If you are not able to see the site is Kerboros enabled from any of the two ways, you would need to debug the SharePoint server. Here is the procedure you could follow to work with AD and infrastructure team.

1. First thing to verify is to verify whether you have Kerboros enabled for the webapp.

You should verify whether webapp has been configured as Kerboros. Click IIS manager -> Select the sites -> Click Authentication -> Right click Window Authentication -> Click providers.. You should see “Negotiate” in the setting.

Click IIS manager -> Select the sites -> Click Authentication -> Right click Window Authentication -> Click Advanced settings.  You should see “Enable  Kernel-mode authentication” is selected.

You could also verify the webapp "Authentication provider" setting from CA.

 

2. The second part is to verify whether the SPN is setup correct using command

setspn –l domain\installer account

You should see server spn should be configured for sandbox sbx18.

 C:\Users\harrycx>setspn -l na\pdssbx

    http/sbx18.na.qualcomm.com
    http/sbx18

3. The third part is to verify whether we have all webapp entries are configured in

C:\Windows\System32\inetsrv\config\applicationHost.config file. You should see the highlighted entries in RED if Kerborosconfigured for the webapp.

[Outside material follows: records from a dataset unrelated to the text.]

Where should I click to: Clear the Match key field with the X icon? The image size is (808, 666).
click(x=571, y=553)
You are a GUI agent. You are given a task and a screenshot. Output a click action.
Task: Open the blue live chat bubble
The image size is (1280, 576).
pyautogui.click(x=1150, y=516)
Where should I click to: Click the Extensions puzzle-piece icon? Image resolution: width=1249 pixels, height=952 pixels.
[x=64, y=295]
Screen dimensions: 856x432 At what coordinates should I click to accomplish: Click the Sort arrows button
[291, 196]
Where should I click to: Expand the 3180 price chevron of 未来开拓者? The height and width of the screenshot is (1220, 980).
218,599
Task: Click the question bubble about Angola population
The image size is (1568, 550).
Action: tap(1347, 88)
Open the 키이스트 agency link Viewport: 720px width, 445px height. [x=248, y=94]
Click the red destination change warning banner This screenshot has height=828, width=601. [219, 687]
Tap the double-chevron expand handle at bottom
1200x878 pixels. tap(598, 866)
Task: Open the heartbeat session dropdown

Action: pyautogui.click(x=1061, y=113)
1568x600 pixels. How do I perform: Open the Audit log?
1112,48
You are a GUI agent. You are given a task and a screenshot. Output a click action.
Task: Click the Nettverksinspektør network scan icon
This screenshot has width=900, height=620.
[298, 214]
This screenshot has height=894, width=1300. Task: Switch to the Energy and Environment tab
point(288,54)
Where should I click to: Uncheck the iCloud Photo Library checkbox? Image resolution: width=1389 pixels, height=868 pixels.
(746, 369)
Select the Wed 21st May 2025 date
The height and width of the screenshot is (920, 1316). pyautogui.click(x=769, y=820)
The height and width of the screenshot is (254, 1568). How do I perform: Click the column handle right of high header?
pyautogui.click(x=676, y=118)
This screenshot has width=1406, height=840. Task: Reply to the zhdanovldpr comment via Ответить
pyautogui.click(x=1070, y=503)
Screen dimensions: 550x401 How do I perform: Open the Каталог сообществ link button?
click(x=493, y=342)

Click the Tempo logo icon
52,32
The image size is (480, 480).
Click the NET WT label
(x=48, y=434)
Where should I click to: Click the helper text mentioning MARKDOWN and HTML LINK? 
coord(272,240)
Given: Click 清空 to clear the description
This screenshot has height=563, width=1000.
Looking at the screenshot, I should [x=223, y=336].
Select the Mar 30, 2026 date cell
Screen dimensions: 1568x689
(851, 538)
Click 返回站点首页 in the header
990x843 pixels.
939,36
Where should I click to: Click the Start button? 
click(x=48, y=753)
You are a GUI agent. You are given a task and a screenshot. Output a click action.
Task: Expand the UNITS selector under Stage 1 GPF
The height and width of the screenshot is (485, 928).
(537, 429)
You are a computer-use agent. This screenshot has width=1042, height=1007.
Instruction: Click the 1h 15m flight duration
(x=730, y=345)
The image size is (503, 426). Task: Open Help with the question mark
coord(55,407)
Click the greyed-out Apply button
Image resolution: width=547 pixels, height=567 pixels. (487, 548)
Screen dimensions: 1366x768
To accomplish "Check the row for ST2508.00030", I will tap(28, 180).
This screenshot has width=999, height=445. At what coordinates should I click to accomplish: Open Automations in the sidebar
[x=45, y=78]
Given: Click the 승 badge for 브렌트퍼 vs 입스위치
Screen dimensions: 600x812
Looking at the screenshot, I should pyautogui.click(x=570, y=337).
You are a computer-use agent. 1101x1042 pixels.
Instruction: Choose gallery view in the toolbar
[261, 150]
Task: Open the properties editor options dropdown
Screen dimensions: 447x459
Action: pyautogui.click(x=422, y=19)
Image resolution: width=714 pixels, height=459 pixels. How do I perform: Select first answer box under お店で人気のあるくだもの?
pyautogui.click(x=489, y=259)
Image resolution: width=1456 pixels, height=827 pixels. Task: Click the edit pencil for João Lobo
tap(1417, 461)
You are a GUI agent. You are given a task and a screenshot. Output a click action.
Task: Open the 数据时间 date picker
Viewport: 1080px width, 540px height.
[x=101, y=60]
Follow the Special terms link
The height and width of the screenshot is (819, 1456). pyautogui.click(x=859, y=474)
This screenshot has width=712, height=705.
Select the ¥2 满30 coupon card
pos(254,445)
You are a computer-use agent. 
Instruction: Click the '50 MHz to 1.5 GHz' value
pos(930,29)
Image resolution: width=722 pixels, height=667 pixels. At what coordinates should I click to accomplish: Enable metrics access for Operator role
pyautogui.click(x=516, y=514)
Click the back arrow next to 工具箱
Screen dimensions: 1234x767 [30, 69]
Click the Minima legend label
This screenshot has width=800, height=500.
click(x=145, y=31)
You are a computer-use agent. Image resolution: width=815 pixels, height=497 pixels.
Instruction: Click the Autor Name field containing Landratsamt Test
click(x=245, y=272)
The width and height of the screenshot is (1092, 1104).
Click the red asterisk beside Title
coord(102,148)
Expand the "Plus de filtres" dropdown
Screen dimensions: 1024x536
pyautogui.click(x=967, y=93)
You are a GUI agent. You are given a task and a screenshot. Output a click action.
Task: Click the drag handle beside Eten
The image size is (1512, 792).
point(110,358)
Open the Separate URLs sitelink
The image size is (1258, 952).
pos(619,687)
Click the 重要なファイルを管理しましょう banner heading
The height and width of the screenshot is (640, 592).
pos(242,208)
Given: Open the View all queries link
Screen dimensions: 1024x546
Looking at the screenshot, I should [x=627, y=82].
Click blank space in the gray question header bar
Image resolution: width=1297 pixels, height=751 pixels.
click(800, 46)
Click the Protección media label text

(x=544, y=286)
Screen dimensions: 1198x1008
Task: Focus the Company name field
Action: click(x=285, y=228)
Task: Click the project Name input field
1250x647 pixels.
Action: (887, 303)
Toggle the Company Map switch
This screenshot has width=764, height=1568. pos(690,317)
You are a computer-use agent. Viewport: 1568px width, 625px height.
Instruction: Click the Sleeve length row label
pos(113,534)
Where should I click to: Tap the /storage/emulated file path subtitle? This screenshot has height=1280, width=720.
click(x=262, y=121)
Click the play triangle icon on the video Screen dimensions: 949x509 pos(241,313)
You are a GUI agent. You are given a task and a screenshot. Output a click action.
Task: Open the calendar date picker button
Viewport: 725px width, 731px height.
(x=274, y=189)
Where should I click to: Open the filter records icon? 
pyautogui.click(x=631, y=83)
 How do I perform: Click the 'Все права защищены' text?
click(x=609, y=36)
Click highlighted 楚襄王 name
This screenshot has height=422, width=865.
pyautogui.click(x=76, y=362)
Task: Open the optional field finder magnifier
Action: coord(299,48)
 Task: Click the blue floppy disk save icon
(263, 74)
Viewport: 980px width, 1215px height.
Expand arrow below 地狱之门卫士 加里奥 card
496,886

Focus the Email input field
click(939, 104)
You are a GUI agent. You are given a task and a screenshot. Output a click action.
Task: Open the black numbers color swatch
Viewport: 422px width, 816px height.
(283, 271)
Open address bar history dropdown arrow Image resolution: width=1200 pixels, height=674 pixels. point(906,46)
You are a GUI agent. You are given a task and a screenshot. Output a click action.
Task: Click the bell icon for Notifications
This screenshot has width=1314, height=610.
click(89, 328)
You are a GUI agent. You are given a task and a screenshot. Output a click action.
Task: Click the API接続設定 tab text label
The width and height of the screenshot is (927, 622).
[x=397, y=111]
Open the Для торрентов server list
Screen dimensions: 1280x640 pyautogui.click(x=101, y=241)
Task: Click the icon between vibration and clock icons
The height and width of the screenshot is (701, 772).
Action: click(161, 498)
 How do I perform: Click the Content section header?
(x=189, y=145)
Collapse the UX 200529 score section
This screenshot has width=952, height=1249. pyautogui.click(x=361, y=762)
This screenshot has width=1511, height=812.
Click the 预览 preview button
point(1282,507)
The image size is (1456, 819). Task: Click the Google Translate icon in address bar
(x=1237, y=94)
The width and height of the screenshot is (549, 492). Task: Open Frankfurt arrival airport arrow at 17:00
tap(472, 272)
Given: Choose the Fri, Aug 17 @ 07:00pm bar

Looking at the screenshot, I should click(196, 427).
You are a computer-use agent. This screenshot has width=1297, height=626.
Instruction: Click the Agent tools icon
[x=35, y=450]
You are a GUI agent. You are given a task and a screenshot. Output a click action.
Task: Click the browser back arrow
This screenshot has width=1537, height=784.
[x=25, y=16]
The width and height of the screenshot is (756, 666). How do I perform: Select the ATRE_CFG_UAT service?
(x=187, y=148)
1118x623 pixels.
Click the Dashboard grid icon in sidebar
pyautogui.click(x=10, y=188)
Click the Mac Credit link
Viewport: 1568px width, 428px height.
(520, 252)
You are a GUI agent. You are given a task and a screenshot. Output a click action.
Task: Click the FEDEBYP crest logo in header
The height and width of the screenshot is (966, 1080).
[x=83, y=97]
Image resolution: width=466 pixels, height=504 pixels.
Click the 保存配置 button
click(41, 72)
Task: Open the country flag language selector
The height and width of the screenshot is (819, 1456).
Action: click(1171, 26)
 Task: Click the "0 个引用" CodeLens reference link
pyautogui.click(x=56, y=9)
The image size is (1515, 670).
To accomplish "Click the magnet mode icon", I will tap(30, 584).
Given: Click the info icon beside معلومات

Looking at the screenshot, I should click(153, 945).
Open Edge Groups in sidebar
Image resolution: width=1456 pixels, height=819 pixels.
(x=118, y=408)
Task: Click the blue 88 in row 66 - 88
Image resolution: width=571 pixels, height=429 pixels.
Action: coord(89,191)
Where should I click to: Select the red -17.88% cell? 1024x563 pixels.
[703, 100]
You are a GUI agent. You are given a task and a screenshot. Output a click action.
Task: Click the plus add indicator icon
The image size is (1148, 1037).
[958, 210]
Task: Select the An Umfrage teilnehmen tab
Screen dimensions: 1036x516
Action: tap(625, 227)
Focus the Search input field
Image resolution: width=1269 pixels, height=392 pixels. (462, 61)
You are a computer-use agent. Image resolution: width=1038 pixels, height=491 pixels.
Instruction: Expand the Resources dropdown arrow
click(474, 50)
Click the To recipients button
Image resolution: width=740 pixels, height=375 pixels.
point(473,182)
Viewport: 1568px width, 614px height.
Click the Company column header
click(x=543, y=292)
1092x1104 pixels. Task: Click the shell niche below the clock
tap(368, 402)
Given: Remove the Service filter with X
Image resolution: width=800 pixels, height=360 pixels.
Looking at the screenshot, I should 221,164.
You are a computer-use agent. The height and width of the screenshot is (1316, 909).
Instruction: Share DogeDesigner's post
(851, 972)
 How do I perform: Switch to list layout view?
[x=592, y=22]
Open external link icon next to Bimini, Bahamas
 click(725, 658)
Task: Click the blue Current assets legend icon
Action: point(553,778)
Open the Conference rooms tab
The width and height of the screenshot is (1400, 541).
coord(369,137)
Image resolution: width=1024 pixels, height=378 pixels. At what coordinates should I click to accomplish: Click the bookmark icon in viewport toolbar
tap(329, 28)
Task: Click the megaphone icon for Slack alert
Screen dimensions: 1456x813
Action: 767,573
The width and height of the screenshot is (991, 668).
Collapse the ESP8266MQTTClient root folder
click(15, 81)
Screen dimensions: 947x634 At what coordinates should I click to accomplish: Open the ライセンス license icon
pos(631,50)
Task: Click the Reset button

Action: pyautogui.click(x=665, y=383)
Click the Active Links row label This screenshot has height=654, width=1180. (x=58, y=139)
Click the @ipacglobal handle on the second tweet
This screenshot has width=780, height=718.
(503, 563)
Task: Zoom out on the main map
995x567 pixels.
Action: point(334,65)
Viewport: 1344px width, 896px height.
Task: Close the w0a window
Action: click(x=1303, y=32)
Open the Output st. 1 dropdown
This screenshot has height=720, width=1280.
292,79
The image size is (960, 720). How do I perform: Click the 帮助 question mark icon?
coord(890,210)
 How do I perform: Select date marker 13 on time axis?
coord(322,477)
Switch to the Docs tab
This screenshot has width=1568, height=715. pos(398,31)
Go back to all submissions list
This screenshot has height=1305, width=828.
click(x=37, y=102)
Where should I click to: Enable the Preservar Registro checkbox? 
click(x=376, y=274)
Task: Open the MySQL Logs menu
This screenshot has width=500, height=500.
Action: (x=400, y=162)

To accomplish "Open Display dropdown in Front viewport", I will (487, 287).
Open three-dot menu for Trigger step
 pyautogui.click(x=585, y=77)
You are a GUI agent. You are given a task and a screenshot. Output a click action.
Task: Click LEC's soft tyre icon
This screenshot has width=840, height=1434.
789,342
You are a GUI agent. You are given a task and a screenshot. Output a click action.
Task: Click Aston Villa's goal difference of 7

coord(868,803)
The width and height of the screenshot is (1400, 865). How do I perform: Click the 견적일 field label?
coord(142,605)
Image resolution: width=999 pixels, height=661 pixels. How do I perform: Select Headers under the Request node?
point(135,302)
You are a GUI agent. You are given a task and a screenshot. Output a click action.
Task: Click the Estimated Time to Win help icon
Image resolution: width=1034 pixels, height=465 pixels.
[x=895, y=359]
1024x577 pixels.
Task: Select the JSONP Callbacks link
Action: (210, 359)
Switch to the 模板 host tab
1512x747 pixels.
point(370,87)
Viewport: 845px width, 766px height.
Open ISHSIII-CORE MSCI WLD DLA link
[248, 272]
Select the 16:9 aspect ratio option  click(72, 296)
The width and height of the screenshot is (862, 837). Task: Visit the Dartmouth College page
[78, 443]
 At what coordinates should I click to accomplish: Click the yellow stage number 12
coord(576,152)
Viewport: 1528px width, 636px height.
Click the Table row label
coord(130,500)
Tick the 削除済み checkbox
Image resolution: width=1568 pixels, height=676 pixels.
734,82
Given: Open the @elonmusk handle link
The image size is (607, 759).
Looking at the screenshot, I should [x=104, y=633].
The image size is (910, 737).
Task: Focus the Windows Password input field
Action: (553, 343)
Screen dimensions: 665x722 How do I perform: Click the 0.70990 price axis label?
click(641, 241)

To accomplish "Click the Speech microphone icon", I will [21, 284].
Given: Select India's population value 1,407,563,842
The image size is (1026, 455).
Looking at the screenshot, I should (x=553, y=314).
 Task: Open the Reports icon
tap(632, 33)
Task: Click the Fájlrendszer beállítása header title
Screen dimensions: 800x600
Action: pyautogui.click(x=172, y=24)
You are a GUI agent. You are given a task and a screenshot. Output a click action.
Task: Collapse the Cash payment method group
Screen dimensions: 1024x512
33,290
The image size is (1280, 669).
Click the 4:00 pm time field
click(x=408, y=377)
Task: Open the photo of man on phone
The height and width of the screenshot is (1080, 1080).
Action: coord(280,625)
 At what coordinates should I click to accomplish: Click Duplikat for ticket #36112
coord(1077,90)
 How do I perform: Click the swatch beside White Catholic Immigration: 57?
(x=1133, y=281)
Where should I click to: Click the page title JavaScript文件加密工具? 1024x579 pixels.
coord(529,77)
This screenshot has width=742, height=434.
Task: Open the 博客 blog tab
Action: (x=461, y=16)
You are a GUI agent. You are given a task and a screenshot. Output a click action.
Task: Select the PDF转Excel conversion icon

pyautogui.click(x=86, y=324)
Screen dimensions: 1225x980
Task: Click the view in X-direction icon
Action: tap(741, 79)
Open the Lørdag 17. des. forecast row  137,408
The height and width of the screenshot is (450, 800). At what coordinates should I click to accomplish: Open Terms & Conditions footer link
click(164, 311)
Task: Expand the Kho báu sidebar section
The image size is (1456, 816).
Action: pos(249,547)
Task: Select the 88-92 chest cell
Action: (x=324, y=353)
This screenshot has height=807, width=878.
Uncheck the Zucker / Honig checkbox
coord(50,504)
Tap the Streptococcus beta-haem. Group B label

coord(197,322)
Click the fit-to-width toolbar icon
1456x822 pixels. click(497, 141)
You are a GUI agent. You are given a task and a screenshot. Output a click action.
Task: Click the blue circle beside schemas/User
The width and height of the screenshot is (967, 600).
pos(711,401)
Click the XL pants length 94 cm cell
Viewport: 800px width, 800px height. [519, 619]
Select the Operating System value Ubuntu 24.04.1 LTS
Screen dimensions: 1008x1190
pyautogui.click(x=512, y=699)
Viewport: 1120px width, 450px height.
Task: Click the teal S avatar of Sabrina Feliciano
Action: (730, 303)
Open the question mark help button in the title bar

<location path="MySite - 300">

        <system.webServer>

            <security>

                <authentication>

                    <windowsAuthentication enabled="true" useKernelMode="true" useAppPoolCredentials="true">

                        <providers>

                            <clear />

                            <add value="Negotiate" />

                            <add value="NTLM" />

                        </providers>

                    </windowsAuthentication>

                    <anonymousAuthentication enabled="false" />

                    <digestAuthentication enabled="false" />

                    <basicAuthentication enabled="false" />

                </authentication>

            </security>

            <urlCompression doStaticCompression="true" doDynamicCompression="true" />

            <httpErrors existingResponse="PassThrough" />

            <httpProtocol>

                <customHeaders>

                    <clear />

                    <add name="X-Powered-By" value="ASP.NET" />

                    <add name="MicrosoftSharePointTeamServices" value="14.0.0.6117" />

                </customHeaders>

            </httpProtocol>

            <handlers accessPolicy="Read, Execute, Script" />

        </system.webServer>

</location>

Please note, each webapp must be configured and if you have load balancer in front multiple IIS servers, you can refer the blog for more details.